Maßgeblich für die Beurteilung der Rechtmäßigkeit ist die Sach- und Rechtslage im Zeitpunkt unmittelbar vor Eintritt des erledigenden Ereignisses (vgl. BVerwG, Urteil vom 4. Dezember 2014 - 4 C 33.13 -, Rn. 21, juris). Dies war hier - wie im Rahmen der Zulässigkeit ausgeführt - der Zeitpunkt, zu dem das Jagdjahr 2019/2020 abgelaufen war, mithin am 31. März 2020. Es ist das Bundesjagdgesetz in der Fassung der Bekanntmachung vom 29. September 1976 (BGBl. I S. 2849), zuletzt geändert durch Art. 2 des Gesetzes zur Änderung des Tiergesundheitsgesetzes, des Bundesjagdgesetzes und des Erneuerbare-Energien-Gesetzes vom 14. November 2018 (BGBl. I S. 1850), heranzuziehen.

Der Kläger hatte keinen Anspruch auf Erteilung eines Jahresjagdscheins, und zwar weder nach § 15 Abs. 5 BJagdG noch nach § 15 Abs. 6 BJagdG.

Die erste Erteilung eines Jagdscheins ist nach § 15 Abs. 5 BJagdG davon abhängig, dass der Bewerber eine Jägerprüfung bestanden hat, die aus einem schriftlichen und einem mündlich-praktischen Teil und einer Schießprüfung bestehen soll; er muss in der Jägerprüfung ausreichende Kenntnisse der Tierarten, der Wildbiologie, der Wildhege, des Jagdbetriebes, der Wildschadensverhütung, des Land- und Waldbaues, des Waffenrechts, der Waffentechnik, der Führung von Jagdwaffen (einschließlich Faustfeuerwaffen), der Führung von Jagdhunden, in der Behandlung des erlegten Wildes unter besonderer Berücksichtigung der hygienisch erforderlichen Maßnahmen, in der Beurteilung der gesundheitlich unbedenklichen Beschaffenheit des Wildbrets, insbesondere auch hinsichtlich seiner Verwendung als Lebensmittel, und im Jagd-, Tierschutz- sowie Naturschutz- und Landschaftspflegerecht nachweisen; mangelhafte Leistungen in der Schießprüfung sind durch Leistungen in anderen Prüfungsteilen nicht ausgleichbar.

Diese Vorgaben erfüllte der Kläger nicht.
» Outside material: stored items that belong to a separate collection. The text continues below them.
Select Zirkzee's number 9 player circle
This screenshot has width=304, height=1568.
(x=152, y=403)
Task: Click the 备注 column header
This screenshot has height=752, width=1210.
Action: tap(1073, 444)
Er hatte lediglich die Schießprüfung abgelegt, konnte jedoch weder einen Nachweis über eine in der Bundesrepublik Deutschland erfolgreich bestandene schriftliche noch eine mündlich-praktische Prüfung vorlegen.
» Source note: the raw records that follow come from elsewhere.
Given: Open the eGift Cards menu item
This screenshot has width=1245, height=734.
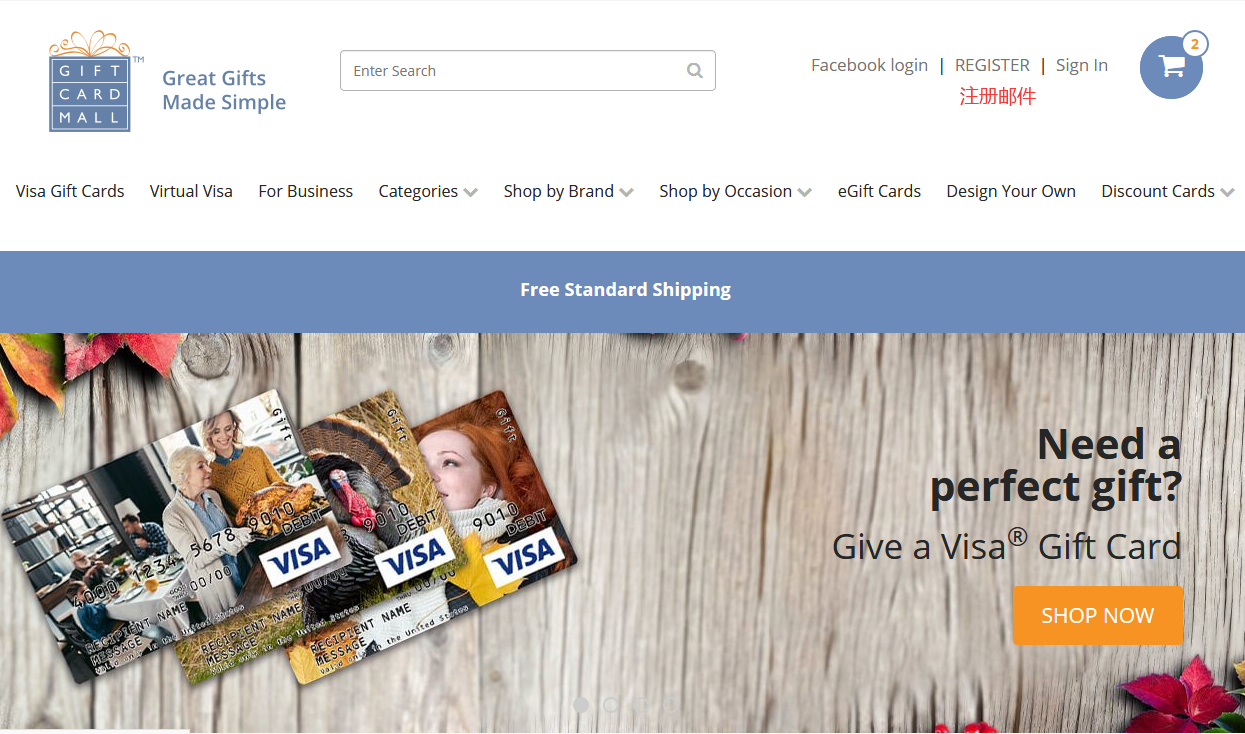Looking at the screenshot, I should click(x=879, y=191).
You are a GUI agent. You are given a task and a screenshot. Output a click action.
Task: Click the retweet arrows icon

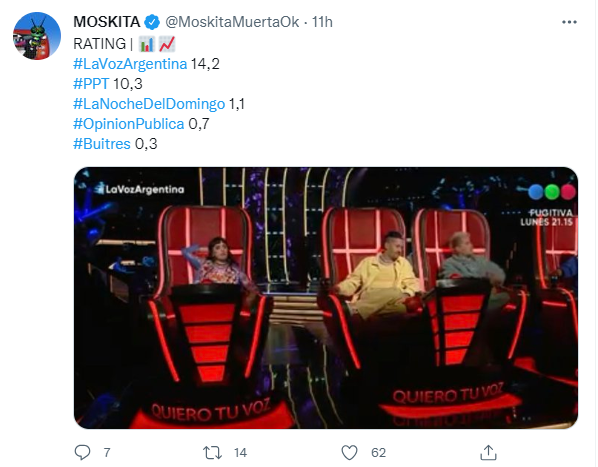[x=212, y=453]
Ohne Erfolg beruft sich der Kläger auf die Vorschrift des § 15 Abs. 6 BJagdG. Danach können bei der Erteilung von Ausländerjagdscheinen Ausnahmen von den Anforderungen des § 15 Abs. 5 Satz 1 BJagdG gemacht werden. Diesbezüglich bestimmt Ziffer 22.1.6 der Ausführungsbestimmungen zum Niedersächsischen Jagdgesetz (AB-NJagdG), RdErl. d. MLv. 11. Januar 2005 - 407-65001-244 - (Nds. MBl. 2005 S. 152), dass Jahresjagdscheine an Ausländer, die bisher keinen deutschen Jahresjagdschein besitzen, nur nach bestandener deutscher Jägerprüfung oder einer in ihrem Heimatland bestandenen, der deutschen Jägerprüfung gleichwertigen Jägerprüfung ausgestellt werden dürfen. Ob eine ausländische Jägerprüfung als eine gleichwertige anerkannt wird, entscheidet die oberste Jagdbehörde. In Niedersachsen wird danach ausweislich einer Liste des Niedersächsischen Ministeriums für Ernährung, Landwirtschaft und Verbraucherschutz der in Kroatien erworbene Jagdschein mit zusätzlicher Schießprüfung als eine gleichwertige Jägerprüfung anerkannt.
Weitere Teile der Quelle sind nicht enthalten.